==== Exercise materials ====

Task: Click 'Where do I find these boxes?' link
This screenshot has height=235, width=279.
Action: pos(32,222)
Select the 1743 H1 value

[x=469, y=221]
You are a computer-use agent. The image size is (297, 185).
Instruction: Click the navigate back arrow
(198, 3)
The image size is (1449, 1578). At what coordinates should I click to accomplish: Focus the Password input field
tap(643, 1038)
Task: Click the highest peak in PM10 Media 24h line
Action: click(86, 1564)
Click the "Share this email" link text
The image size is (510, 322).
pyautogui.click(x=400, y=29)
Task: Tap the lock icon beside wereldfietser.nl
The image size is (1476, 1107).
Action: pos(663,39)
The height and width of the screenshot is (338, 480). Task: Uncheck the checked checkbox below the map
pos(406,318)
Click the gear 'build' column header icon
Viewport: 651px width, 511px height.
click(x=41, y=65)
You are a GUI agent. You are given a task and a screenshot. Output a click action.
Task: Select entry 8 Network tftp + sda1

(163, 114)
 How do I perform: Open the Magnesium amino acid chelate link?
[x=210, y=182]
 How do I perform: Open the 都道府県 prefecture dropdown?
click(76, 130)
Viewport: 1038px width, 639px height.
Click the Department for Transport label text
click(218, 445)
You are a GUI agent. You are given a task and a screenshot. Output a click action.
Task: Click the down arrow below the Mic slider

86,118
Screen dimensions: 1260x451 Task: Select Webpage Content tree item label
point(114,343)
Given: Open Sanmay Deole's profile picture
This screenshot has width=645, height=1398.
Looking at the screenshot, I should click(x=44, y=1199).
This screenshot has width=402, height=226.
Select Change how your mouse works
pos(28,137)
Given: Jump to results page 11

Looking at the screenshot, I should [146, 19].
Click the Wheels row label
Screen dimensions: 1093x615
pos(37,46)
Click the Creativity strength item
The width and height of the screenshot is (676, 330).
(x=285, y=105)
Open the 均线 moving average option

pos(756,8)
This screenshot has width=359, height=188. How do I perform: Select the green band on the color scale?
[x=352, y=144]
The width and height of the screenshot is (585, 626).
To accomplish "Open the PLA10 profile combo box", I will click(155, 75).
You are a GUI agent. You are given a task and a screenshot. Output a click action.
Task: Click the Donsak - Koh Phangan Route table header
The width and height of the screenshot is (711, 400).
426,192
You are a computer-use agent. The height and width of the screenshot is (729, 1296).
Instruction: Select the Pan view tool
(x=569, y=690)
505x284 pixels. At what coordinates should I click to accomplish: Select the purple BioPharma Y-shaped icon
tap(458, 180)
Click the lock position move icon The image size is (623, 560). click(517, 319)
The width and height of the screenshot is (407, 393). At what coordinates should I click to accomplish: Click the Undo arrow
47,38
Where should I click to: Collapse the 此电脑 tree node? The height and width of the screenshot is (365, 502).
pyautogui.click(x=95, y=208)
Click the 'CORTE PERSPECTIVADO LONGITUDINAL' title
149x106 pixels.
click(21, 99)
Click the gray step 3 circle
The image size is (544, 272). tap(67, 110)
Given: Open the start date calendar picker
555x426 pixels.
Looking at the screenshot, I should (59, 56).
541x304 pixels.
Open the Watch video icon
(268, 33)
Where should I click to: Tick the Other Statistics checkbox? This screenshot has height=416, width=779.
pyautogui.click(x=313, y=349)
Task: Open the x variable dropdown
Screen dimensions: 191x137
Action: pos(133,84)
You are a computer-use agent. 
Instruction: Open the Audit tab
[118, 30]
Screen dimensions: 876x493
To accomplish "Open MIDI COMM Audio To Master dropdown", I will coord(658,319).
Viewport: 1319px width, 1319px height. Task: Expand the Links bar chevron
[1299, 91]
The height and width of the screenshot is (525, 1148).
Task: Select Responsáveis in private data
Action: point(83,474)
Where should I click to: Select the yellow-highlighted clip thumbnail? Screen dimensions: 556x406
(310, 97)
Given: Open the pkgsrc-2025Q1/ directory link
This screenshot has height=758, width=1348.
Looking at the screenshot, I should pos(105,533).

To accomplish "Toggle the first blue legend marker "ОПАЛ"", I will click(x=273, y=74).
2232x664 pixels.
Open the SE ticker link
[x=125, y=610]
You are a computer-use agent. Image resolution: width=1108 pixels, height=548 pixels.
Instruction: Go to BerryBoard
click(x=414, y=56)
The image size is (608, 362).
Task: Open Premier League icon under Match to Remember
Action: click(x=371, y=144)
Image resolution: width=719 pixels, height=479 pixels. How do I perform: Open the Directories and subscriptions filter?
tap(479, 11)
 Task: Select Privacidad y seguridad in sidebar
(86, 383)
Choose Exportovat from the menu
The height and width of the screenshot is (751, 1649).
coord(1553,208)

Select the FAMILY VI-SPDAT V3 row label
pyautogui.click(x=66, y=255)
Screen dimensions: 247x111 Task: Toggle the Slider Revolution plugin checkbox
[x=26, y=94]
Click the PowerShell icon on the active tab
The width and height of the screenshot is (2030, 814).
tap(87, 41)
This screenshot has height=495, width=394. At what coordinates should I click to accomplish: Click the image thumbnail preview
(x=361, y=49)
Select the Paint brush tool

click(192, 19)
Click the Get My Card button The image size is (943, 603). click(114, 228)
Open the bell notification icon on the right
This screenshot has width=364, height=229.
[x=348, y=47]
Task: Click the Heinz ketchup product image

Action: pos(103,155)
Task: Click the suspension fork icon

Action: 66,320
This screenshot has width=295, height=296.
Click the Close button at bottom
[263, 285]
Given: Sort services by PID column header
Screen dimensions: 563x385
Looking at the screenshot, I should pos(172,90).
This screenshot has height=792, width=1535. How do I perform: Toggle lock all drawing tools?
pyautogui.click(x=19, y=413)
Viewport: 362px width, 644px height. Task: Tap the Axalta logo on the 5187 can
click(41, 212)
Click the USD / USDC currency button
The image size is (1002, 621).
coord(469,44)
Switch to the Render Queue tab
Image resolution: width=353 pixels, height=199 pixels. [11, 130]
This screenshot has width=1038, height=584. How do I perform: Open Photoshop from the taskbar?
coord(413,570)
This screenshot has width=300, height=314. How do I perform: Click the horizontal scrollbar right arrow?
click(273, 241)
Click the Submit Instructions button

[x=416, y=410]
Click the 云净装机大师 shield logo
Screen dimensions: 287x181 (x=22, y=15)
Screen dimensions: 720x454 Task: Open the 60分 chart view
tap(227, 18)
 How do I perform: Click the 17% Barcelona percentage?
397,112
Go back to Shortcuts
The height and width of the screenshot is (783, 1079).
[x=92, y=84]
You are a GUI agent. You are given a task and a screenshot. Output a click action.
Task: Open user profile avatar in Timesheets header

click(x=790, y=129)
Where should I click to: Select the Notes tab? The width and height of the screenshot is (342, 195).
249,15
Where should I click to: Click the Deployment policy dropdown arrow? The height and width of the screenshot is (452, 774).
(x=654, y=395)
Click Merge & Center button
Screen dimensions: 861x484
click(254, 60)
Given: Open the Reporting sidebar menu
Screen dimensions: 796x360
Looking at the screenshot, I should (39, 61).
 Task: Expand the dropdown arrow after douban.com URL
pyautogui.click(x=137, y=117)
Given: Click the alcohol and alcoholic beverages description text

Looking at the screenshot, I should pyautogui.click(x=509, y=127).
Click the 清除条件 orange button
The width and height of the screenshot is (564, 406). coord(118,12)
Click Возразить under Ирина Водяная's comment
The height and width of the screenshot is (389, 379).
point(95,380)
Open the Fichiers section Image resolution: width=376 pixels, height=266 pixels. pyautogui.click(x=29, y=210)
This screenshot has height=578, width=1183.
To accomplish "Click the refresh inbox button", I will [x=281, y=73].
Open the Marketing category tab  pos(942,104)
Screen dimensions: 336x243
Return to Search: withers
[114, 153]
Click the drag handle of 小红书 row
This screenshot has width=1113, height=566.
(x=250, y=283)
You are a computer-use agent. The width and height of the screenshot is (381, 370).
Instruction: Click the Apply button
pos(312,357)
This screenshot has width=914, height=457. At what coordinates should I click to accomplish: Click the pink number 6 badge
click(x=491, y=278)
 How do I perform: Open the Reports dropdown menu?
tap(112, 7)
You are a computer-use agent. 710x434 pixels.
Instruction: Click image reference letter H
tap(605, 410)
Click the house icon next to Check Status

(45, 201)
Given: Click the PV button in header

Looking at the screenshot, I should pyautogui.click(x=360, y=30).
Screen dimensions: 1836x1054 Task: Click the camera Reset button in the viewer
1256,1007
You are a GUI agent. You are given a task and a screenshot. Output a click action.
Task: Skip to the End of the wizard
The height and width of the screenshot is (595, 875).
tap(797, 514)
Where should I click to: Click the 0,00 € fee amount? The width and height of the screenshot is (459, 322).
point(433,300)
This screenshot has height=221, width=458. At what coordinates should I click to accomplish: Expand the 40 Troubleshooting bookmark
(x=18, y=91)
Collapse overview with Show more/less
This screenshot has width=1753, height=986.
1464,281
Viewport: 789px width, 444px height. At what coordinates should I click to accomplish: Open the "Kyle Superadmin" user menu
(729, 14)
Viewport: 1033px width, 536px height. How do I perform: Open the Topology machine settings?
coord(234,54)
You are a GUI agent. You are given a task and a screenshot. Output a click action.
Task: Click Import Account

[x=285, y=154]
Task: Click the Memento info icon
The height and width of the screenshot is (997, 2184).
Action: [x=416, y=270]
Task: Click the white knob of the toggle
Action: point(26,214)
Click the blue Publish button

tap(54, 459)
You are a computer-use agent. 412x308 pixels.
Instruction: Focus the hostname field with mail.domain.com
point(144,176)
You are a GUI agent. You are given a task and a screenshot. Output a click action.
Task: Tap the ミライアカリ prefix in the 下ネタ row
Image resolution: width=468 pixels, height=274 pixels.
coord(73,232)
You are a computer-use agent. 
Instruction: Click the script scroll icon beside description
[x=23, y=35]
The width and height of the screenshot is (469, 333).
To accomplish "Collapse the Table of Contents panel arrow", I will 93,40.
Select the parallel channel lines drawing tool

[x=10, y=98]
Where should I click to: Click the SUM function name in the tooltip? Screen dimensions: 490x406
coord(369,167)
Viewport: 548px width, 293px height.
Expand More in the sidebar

====

== Problem to work on ==
Lay out the lines as a Markdown table with two columns, Row and Line. Begin at the line containing "Screen dimensions: 1836x1054", end after the line containing "point(144,176)", and leave out any blank lines.

== Output below ==
| Row | Line |
|---|---|
| 1 | Screen dimensions: 1836x1054 Task: Click the camera Reset button in the viewer |
| 2 | 1256,1007 |
| 3 | You are a GUI agent. You are given a task and a screenshot. Output a click action. |
| 4 | Task: Skip to the End of the wizard |
| 5 | The height and width of the screenshot is (595, 875). |
| 6 | tap(797, 514) |
| 7 | Where should I click to: Click the 0,00 € fee amount? The width and height of the screenshot is (459, 322). |
| 8 | point(433,300) |
| 9 | This screenshot has height=221, width=458. At what coordinates should I click to accomplish: Expand the 40 Troubleshooting bookmark |
| 10 | (x=18, y=91) |
| 11 | Collapse overview with Show more/less |
| 12 | This screenshot has width=1753, height=986. |
| 13 | 1464,281 |
| 14 | Viewport: 789px width, 444px height. At what coordinates should I click to accomplish: Open the "Kyle Superadmin" user menu |
| 15 | (729, 14) |
| 16 | Viewport: 1033px width, 536px height. How do I perform: Open the Topology machine settings? |
| 17 | coord(234,54) |
| 18 | You are a GUI agent. You are given a task and a screenshot. Output a click action. |
| 19 | Task: Click Import Account |
| 20 | [x=285, y=154] |
| 21 | Task: Click the Memento info icon |
| 22 | The height and width of the screenshot is (997, 2184). |
| 23 | Action: [x=416, y=270] |
| 24 | Task: Click the white knob of the toggle |
| 25 | Action: point(26,214) |
| 26 | Click the blue Publish button |
| 27 | tap(54, 459) |
| 28 | You are a computer-use agent. 412x308 pixels. |
| 29 | Instruction: Focus the hostname field with mail.domain.com |
| 30 | point(144,176) |